Some of us don't care about enumeration. If we do, there's whitelies, as you say, and eventually NSEC5 will be around.

> I don't know what point you're trying to make about BGP. I think you think I'm opposed to RPKI. I'm not.

You argued earlier that worrying so much about redirection isn't justified: "Say we protect DNS (we could, with a better protocol design). But other redirection protocols aren't protected. Do we similarly authenticate OSPF? IP options? ARP?"

In which case, maybe we should just ignore RPKI, too. :P And unfix source routing, not bother with SEND, etc.

If DNSSEC were free, rather than a many-tens-of-millions-of-dollars proposition, and if it were safe, rather than a demonstrated reliability nightmare, and if it was a well-contained solution to a specific problem, rather than a transparent attempt to bootstrap a government-controlled PKI, and if complicated new protocol deployments weren't a giant source of new bugs to exploit, sure. Sure, it would make sense to deploy a little bit of 768-bit RSA to fix some marginal problem the rest of the stack already heavily mitigates.
I don't think it's a many tens of millions of dollars proposition. It was about 45 minutes of my time to get it deployed on my zones, tested, automated, and then installed by my registrar.. and it's been reliable for 3 years since. I understand the tooling is better now, too, so some of the crap I fiddled with is probably not necessary anymore. And it's even mechanized entirely for you if you use Cloudflare DNS, etc.
No. TLS is a many-tens-of-millions proposition, demonstrably so, and TLS is easier than DNSSEC. You're intuiting global cost from a single extremely simple test case; I think you're mistaken both about the multiplicand and the multiplier.

Further evidence on this is easily obtained both from survey papers that collect DNSSEC misconfiguration statistics (they're hilarious) and from the IANIX collection; many of the organizations IANIX notes are extraordinarily clueful operators.

I'm right about this. It's feasible to get DNSSEC deployed globally (it would be a catastrophe, but we indeed have the tools to make that catastrophe happen). But it would be very, very expensive.

This has been a fun thread, but we are way into the right margin now and are probably the only two people reading it, so I suggest we tie it off at whatever your next response is.

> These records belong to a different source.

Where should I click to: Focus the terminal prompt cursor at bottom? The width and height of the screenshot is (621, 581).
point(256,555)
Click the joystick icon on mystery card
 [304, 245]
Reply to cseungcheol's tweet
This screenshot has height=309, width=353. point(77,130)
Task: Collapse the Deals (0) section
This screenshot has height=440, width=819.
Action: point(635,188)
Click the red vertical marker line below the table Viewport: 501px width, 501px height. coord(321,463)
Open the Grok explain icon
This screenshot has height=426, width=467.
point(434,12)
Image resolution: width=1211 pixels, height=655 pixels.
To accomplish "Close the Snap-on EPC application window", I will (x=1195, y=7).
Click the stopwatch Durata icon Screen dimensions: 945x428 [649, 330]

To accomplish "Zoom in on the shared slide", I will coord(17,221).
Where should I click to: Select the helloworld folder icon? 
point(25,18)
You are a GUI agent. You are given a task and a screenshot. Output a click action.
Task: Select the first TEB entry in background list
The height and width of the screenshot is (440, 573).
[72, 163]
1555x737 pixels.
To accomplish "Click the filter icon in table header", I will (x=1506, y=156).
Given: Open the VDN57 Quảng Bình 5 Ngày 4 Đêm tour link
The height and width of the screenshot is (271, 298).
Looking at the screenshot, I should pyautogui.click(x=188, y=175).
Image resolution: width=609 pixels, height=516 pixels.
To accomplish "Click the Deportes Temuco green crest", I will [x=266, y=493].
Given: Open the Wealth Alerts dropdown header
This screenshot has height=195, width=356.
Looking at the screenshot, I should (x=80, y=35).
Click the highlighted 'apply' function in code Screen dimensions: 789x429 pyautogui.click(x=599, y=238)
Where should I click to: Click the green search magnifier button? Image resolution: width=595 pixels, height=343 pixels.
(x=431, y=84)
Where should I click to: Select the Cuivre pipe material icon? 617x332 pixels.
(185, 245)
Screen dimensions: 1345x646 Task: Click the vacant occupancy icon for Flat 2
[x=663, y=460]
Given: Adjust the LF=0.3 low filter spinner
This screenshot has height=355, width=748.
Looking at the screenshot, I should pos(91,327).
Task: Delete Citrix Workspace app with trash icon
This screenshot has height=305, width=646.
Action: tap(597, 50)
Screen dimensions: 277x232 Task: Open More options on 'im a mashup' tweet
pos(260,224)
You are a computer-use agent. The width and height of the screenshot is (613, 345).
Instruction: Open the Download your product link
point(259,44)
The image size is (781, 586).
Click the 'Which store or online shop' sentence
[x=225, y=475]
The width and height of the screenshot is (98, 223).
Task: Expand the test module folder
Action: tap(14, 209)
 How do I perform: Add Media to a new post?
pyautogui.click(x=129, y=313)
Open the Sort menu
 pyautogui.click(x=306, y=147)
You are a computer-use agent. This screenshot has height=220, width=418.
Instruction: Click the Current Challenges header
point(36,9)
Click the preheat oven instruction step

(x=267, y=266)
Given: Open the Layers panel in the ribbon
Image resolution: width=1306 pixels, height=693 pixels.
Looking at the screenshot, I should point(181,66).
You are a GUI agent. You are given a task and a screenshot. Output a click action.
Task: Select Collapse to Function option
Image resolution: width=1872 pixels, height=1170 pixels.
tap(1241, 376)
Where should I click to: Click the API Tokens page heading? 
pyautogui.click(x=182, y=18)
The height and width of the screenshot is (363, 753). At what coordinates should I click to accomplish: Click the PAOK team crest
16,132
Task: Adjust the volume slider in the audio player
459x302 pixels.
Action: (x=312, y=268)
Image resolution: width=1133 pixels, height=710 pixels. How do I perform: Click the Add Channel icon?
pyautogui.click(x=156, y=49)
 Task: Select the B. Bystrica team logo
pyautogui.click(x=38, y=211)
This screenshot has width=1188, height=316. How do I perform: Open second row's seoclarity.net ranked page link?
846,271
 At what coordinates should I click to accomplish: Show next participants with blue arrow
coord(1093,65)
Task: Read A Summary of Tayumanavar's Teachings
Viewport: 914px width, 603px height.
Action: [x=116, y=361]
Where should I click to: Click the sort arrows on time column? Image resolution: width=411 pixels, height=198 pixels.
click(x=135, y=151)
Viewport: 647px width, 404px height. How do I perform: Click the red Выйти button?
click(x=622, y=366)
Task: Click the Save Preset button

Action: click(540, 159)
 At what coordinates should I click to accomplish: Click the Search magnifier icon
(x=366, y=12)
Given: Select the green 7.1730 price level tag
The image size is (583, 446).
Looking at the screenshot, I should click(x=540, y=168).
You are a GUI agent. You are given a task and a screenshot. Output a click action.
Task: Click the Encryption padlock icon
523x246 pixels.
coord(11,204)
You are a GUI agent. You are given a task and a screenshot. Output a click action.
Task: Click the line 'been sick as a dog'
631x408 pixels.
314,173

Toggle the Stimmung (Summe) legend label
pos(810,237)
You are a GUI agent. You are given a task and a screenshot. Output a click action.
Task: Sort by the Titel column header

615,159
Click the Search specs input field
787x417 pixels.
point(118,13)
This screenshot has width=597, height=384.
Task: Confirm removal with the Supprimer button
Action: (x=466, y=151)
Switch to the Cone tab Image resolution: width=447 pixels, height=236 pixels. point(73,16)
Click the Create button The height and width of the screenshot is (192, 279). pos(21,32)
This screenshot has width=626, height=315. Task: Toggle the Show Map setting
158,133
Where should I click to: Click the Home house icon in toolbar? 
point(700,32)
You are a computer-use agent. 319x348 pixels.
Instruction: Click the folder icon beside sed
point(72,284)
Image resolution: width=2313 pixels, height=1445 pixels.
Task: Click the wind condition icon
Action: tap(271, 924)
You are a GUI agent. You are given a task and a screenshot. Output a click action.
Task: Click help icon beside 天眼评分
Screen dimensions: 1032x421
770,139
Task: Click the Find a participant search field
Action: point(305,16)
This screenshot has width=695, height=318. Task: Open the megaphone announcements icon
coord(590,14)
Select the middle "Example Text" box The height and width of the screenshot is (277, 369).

If you're stating a global cost, make it explicit. Because most organizations can deploy DNSSEC cheaply, and who knows the global cost for total deployment of anything.
I have been an A&A customer for years and so this is disappointing because it's exactly the sort of crappy response I'd criticise other ISPs for. Hopefully in the not too distant future we can talk some sense into RevK and co.

The choice to block one route to make isbgpsafeyet apparently pass is bogus, it's like silencing a fire alarm (which is also something I see far too many businesses choosing to do, oh Zone A keeps alarming, we'll just disable it even though now that means more danger, engineer calls are too expensive)

Those familiar with my work will know that I read a lot of accident investigation reports, and a recurring theme in maritime accidents involving large vessels is that the BNWAS (a technology which alerts sleeping crew elsewhere on a vessel that for some reason nobody on the bridge is paying attention, probably because they're asleep) is "somehow" muted, with its logging disabled or even entirely switched off during an incident. That might not seem like a big deal but big ships are slow and so these incidents often take place over many minutes or hours, thus there is plenty of time for somebody to wake up, realise there's a problem, wake someone else up to help fix it, and fix the problem before you smash the ship into an island clearly marked on your chart.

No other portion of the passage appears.